Group members should formulate their ideas individually before a brain-storming meeting. (Research shows that advance preparation greatly enhances the diversity of ideas and reduces the chances of premature consensus--"groupthink.") During steps 3 and 4, no idea should be evaluated critically: dumb ideas often lead to smarter ideas.

To facilitate communication among group members between meetings, you may use the course Webboard at http://www.ece.uiuc.edu/~ece216/wwwboard which can be reached from the course home page at http://www.ews.uiuc.edu/~ece216/home.html In the Webboard, there will be one thread for each group.

Resources for Group Work

Roger Fisher and William Ury, Getting to Yes: Negotiating Agreement Without Giving In, Penguin Books, 1981. An excellent book on conflict resolution.

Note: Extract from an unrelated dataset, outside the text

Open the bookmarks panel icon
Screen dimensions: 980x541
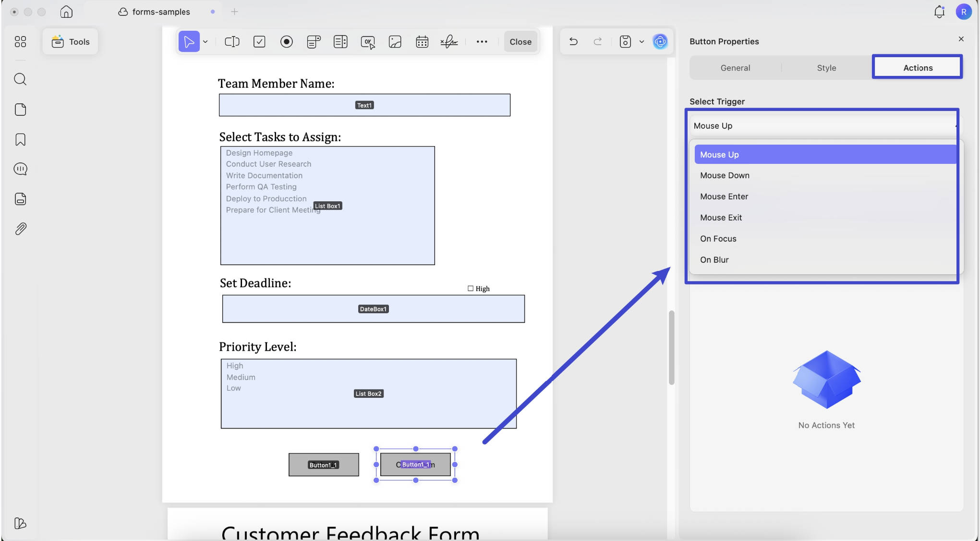point(20,139)
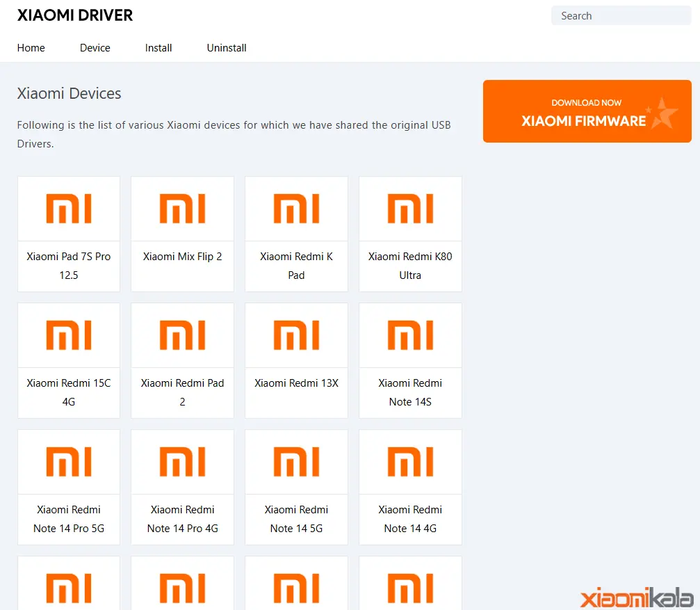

Jon R. Katzenbach and Douglas T. Smith, The Wisdom of Teams: Creating the High-Performance Organization, Harvard Business School Press, 1993. A popular account of teams in organizations, particularly in corporations.

Interviews

The contact persons and the other professionals whom you will interview are donating their time. They are busy people. In your interviews, be courteous, and use the time efficiently: ask specific questions, listen carefully, and take detailed notes. Remember to thank the people whom you interview.

In the initial phone call, ask about the general outline of the ethical problem, and determine who was involved, to help decide who should be interviewed. Also, arrange a date and time for the first on-site interview with the contact person.

If you must leave a message, leave your name, phone number, and times you will be available at that number.

Remember that a controversy always has two sides. Your group should interview at least two persons. Soon after the initial phone call, make phone calls to set up interviews with professionals besides the contact person.

Your group may decide to split up the interviews. I recommend, however, that at least two students jointly conduct each interview.

During the first round of interviews, you will ascertain the facts of the ethical problem, identify the assigned duties and moral responsibilities of the participants, and inquire about the cultural, organizational, and legal constraints on possible solutions. Ask specific, open-ended questions­­questions that do not have simple "yes" or "no" answers.

After the first round of interviews, each group should brainstorm to decide how to present the case narrative, to analyze the case, and to formulate alternative solutions. The group should write a detailed outline or full draft of the paper.

During the second round of interviews, you will check on the accuracy of your case narrative and evaluate the feasibility of your proposed alternative solutions.

If necessary, you may schedule interviews during a class period. In that case, you would be excused from class for the day.

The Paper

The paper should be at most six pages long, double-spaced, divided into a case narrative and a case analysis.

Although the case narrative should be faithful to the spirit of the actual incident, the narrative may embellish the details of the case. For example, the narrative may include snippets of conversations that might have occurred. (This is another reason to change the names of the participants.) The case narrative should run approximately three pages.

The case analysis should be similar to other case analysis papers, and it should be approximately three pages long.

There are several ways to organize the production of the paper. For example, one student can draft a section, and a different student can rewrite that draft. Alternatively, all students can write or edit all sentences together. Everyone should contribute ideas to all parts of the paper, however.

Grading

The paper will be graded on the same scales as the individual mini-papers: 1 to 5 for content, 1 to 5 for presentation. Furthermore, each student will submit a peer evaluation of each of the other students in the same group, on a five point scale (Excellent, Good, Satisfactory, Fair, Poor). Each studentıs grade on the fieldwork assignment will be the sum of the grade on the paper (2 to 10) and the maximum of the peer evaluations (1 to 5).

The evaluation form will be available later.